Pulling on the gray hat, she waited expectantly for Diggory and Annette to arrive. She sat on her bed, rocking back and forth, humming a quaint little tune, finally pacing the floor. And finally, when she thought they would never come, Diggory arrived, a bit fuzzy and very blurred, but there. He looked at her wonderingly, and squinted at her, and tilted his head to the side so that his long, white moustache touched the ground. Very slowly, he stretched out his long, white fingers and touched Jessie’s face. She smiled hopefully at him, and he began crying his big, messy tears. She walked over and hugged him, and he cried onto the top of her head. For eight years, he explained, he had sat by the large oak by the sea and cried and cried and cried, but she had never let him return. Finally, he was welcome again.
That night, they played Go Fish and Old Maid, while Annette sat in the rocking chair, watching them. Diggory told her jokes, and she laughed at them. Finally, when it was time for her to go to bed, Diggory tucked her in and told her a sad story of an elf and the river folk. She gave Diggory a hug good night, and then slipped off the gray hat and fell asleep.

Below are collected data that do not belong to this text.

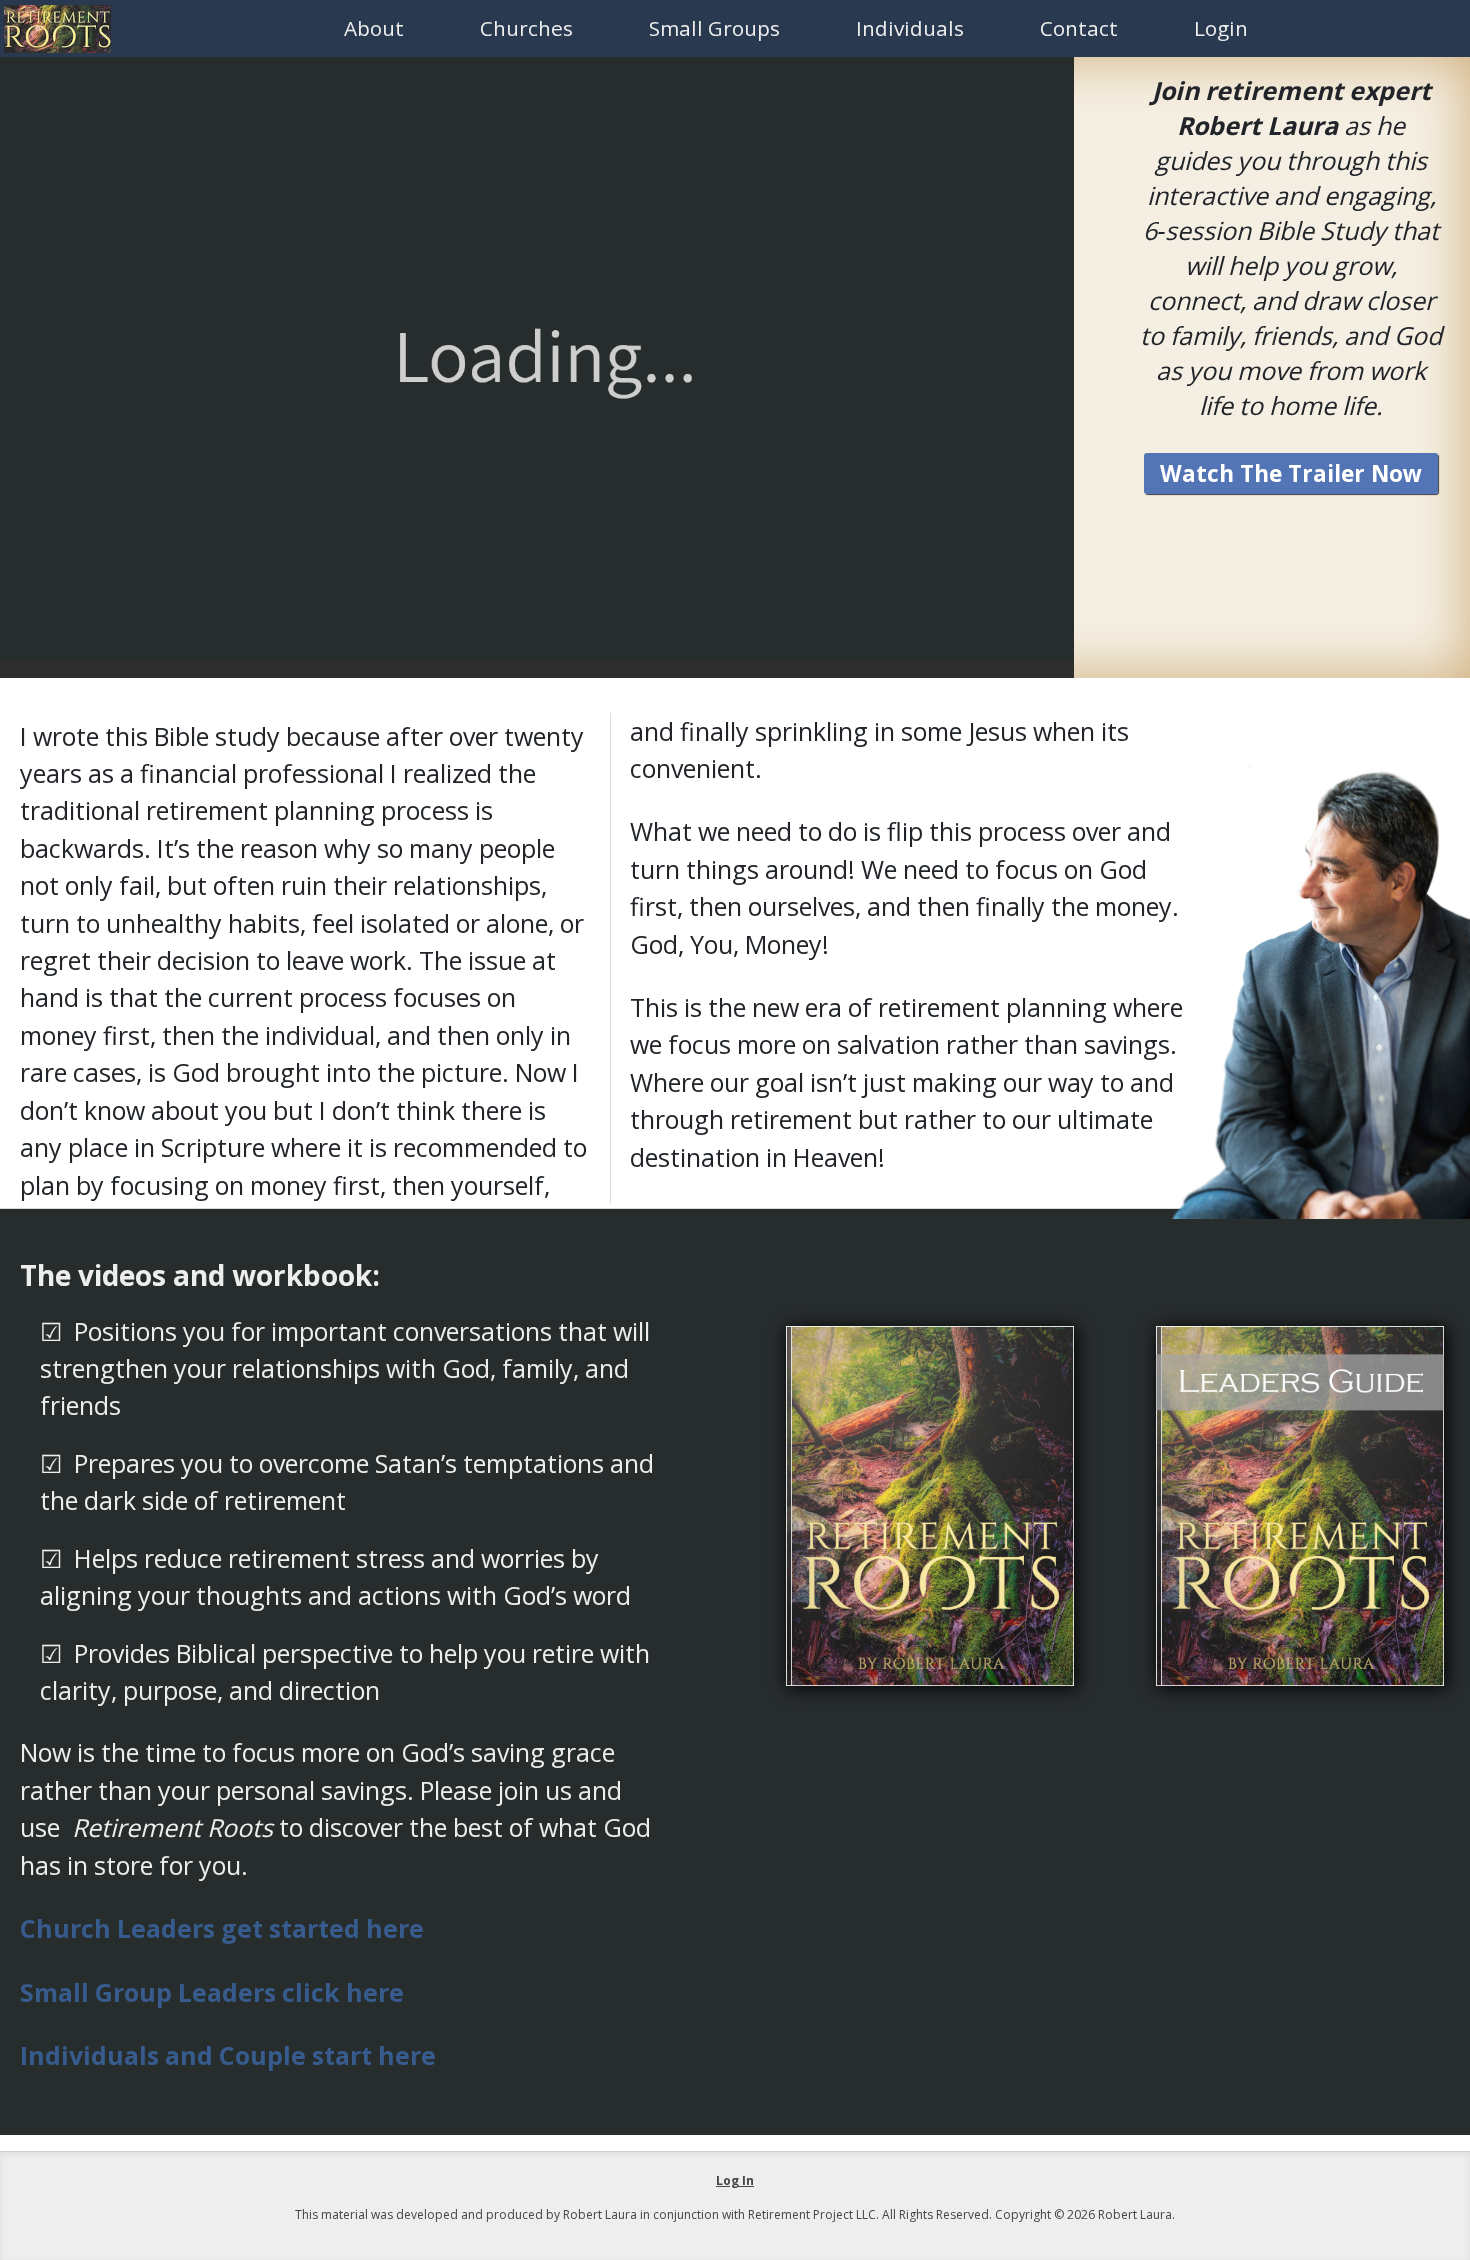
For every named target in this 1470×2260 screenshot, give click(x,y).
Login (1221, 28)
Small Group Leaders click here (212, 1992)
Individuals (910, 28)
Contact (1079, 28)
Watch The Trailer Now (1291, 473)
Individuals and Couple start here (228, 2055)
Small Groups (714, 28)
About (374, 28)
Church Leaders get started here (222, 1928)
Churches (526, 28)
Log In (735, 2180)
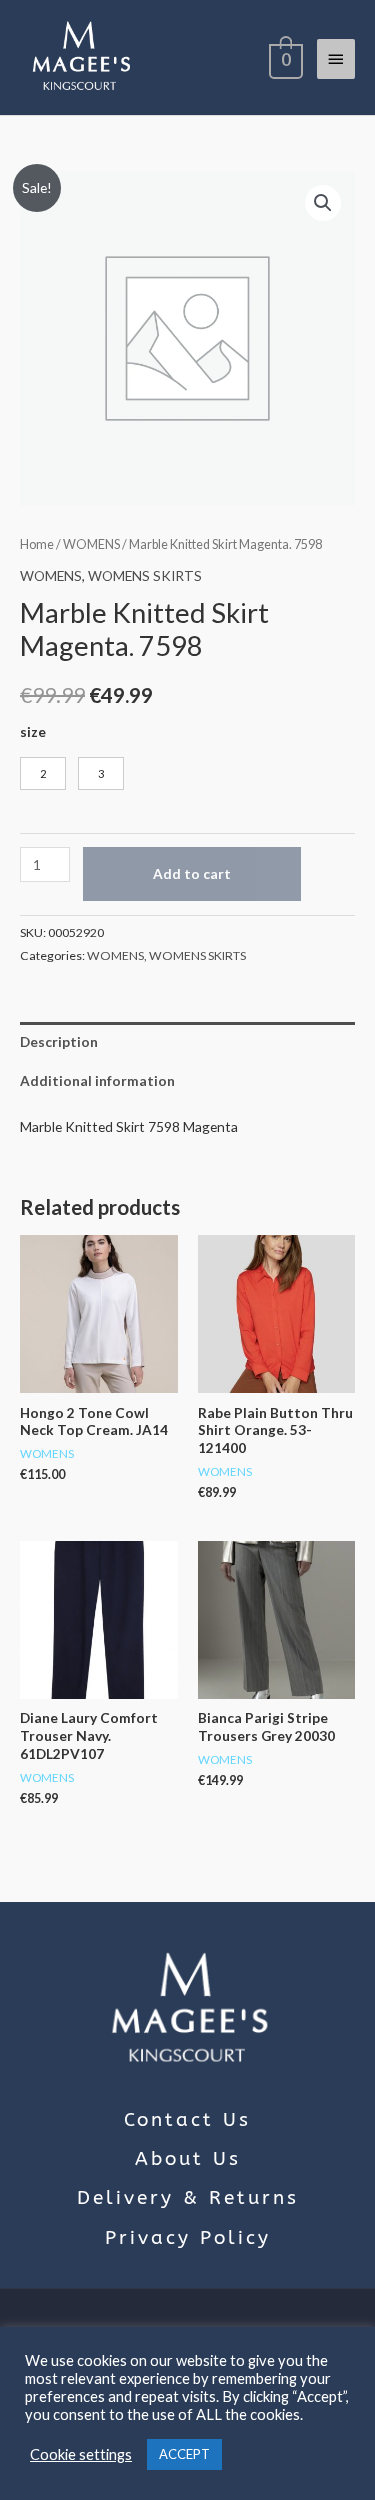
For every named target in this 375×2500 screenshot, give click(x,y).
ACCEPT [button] (184, 2454)
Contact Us (187, 2120)
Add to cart (192, 873)
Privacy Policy (188, 2238)
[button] (323, 203)
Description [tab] (59, 1041)
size (33, 731)
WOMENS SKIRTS (145, 575)
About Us (188, 2159)
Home (37, 544)
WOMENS (91, 544)
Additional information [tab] (97, 1080)
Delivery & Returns (188, 2198)
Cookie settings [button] (81, 2454)
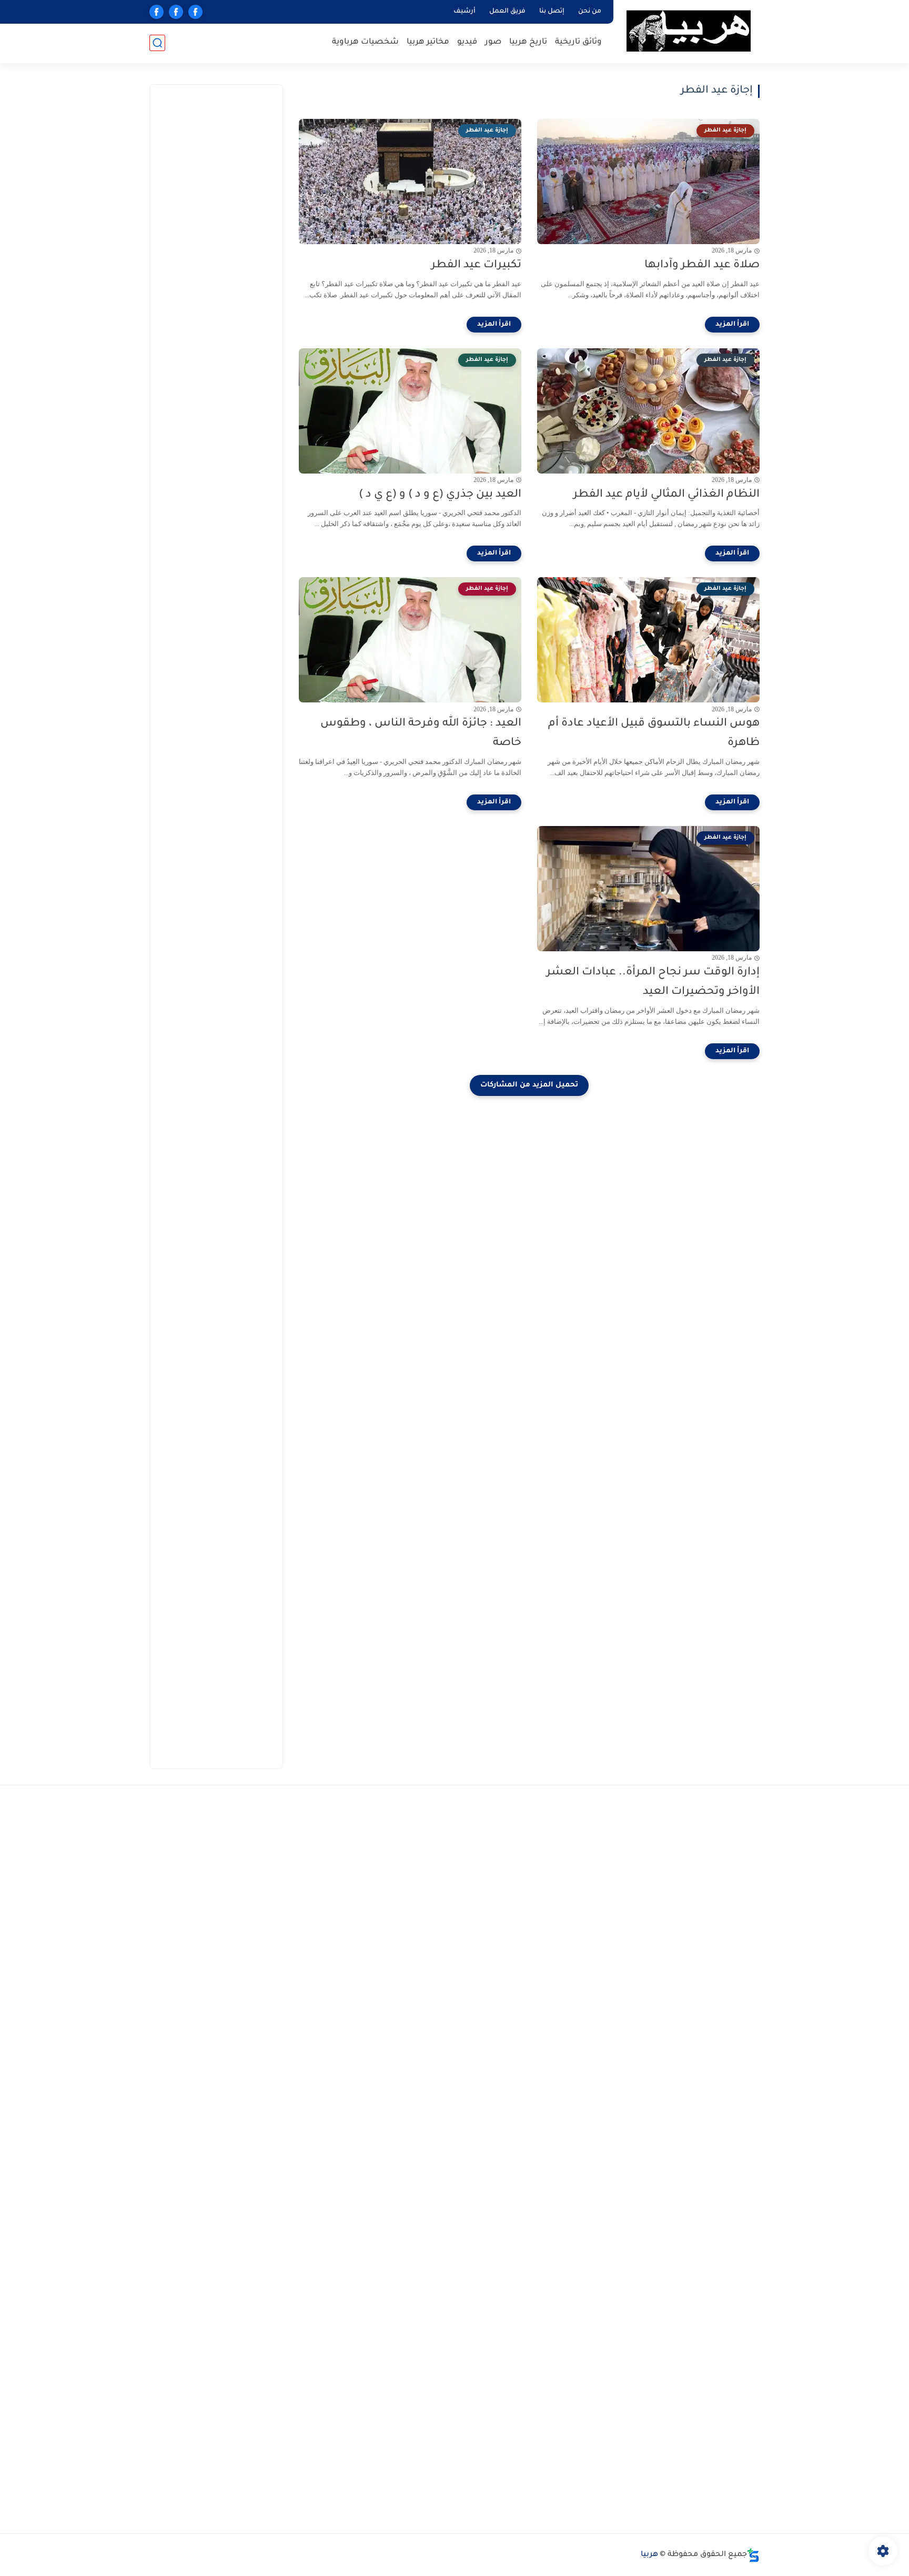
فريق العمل (507, 11)
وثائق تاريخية (578, 42)
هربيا (649, 2555)
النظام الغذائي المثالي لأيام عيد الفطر (666, 495)
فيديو (467, 42)
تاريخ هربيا (528, 42)
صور (493, 42)
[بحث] (157, 43)
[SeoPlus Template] (753, 2555)
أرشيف (464, 11)
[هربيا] (689, 31)
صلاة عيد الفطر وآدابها (702, 265)
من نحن (589, 11)
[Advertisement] (203, 253)
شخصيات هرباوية (365, 42)
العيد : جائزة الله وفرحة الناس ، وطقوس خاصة (420, 733)
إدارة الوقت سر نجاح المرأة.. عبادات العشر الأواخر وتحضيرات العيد (653, 982)
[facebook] (195, 12)
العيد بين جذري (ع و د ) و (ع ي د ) (440, 495)
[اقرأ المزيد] (732, 325)
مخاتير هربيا (428, 42)
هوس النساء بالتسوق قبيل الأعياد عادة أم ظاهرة (654, 733)
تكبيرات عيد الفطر (476, 265)
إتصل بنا (551, 11)
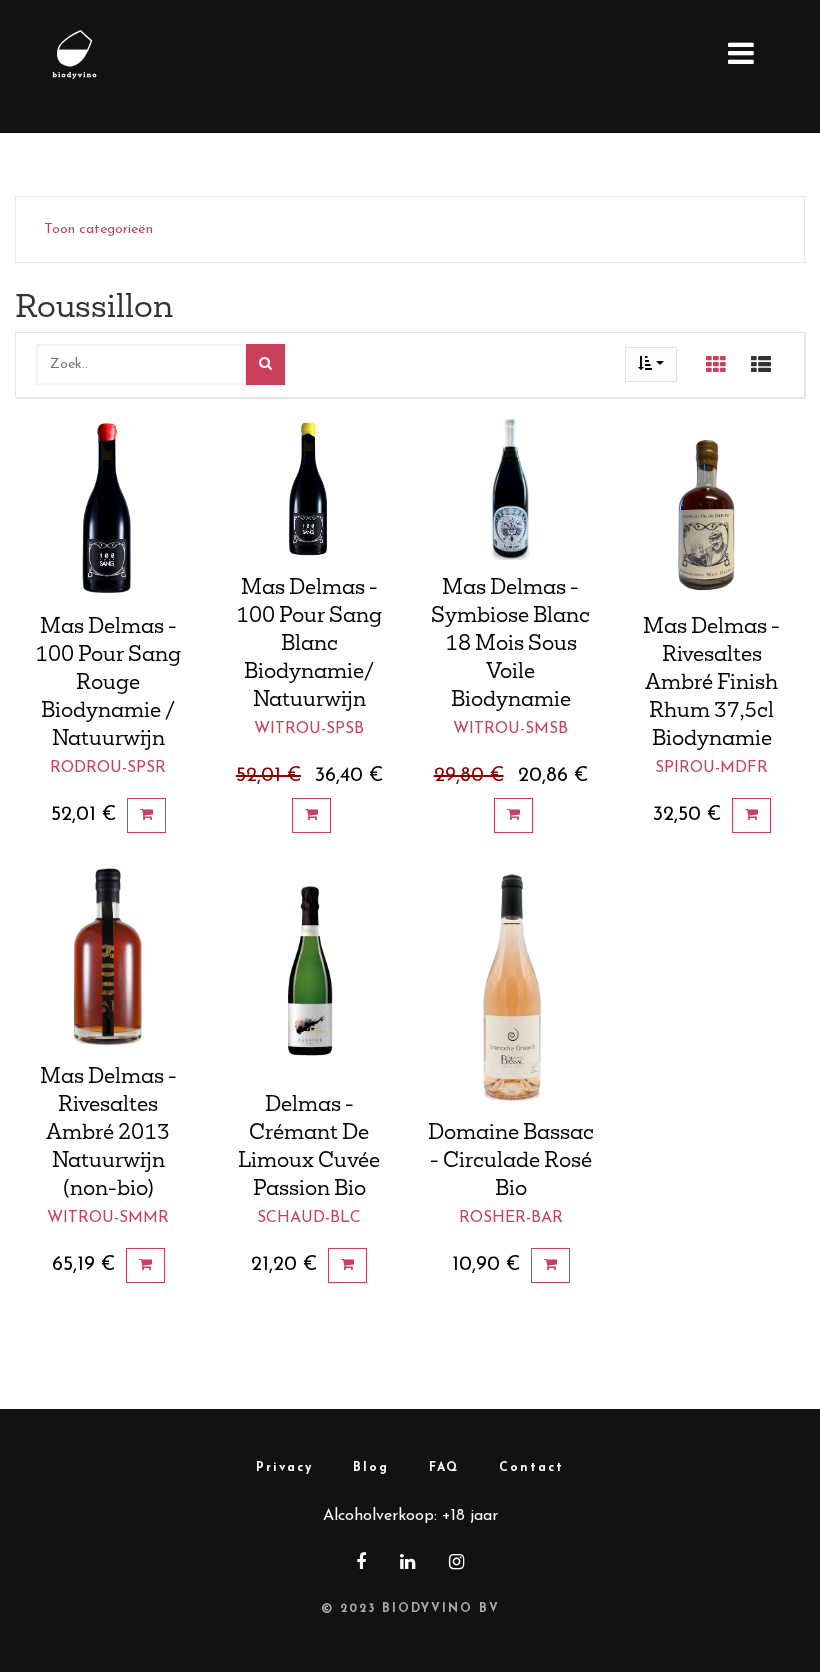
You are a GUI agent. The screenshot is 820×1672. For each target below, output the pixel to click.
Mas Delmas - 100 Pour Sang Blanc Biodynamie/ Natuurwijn (309, 642)
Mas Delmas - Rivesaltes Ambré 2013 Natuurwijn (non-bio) (108, 1131)
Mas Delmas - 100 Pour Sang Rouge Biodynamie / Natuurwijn (108, 681)
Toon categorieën (98, 229)
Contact (531, 1468)
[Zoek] (265, 364)
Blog (371, 1468)
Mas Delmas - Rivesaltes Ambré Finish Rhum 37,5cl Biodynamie (711, 681)
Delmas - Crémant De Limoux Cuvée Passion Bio (309, 1145)
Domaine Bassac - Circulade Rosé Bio (511, 1159)
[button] (651, 364)
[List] (761, 365)
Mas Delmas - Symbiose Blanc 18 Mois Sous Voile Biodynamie (510, 642)
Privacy (284, 1468)
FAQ (444, 1468)
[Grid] (716, 365)
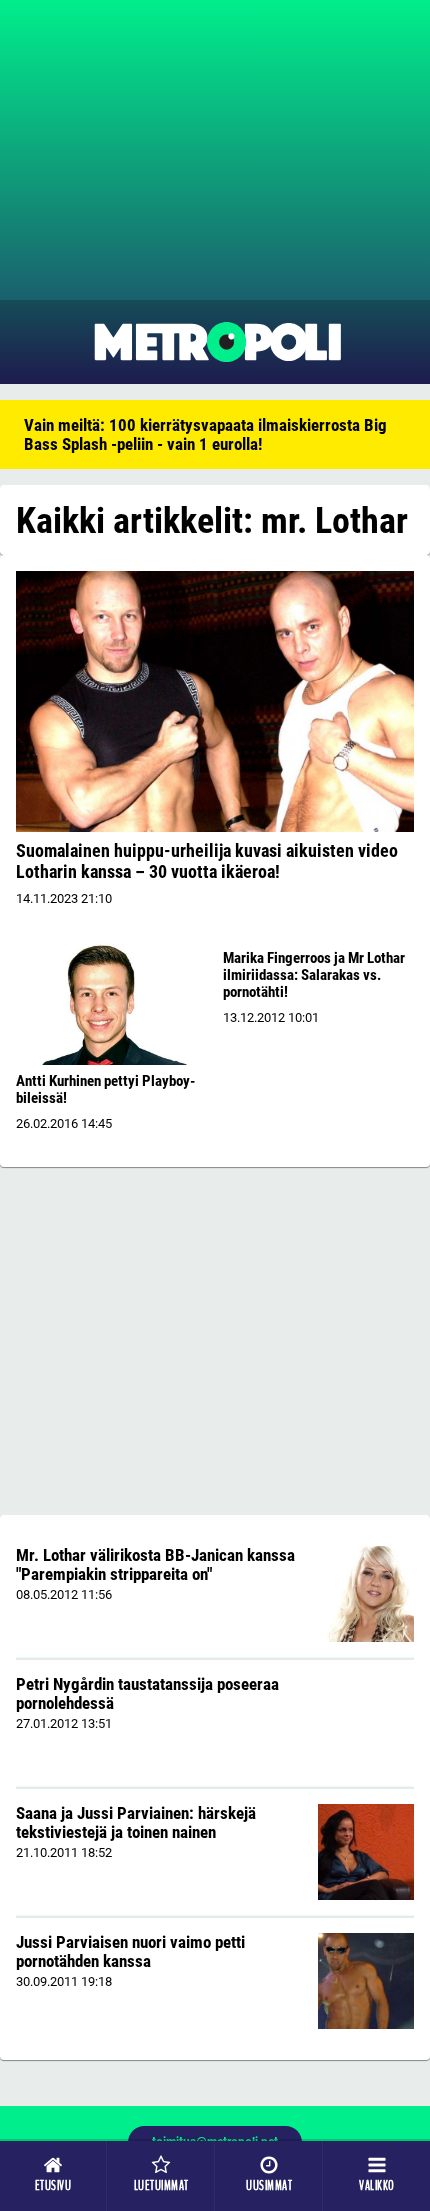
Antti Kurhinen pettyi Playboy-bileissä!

The next morning, Jessie woke up and grabbed the gray hat. She put it on her head and prepared to walk to school. If her friends wouldn’t accept her for who she really was- an oddball who saw things that weren’t on the same plane of existence- so what? She was finally ready to make herself happy. She walked to school, and none of her friends noticed the hat. She told them about a sketch she wanted to work on, and how it would be an elf and a river dweller. Her friends asked her questions about it and were very interested. She told them about crying oaks and flying fairies, and they laughed, but not a mean laugh, a nice laugh.
When she drew in art class, her new teacher, Ms. Oats, praised Jessie, saying she had an eye for things no one else could see, and it was nice to see a girl that still had imagination. She hung Jessie’s artwork up all around the school, and the students and teachers liked it too. Her parents would brag about Jessie at work. And every night, Jessie would put on her gray hat, and Diggory and Annette would come, and they’d play cards and tell jokes, and finally, when it was time to go to sleep, Diggory would tuck Jessie in and tell her of a large oak by the sea that cried golden thread whenever the stars stopped twinkling. Then Jessie would take off her gray hat, which she so dearly loved, and would always love, and went to sleep.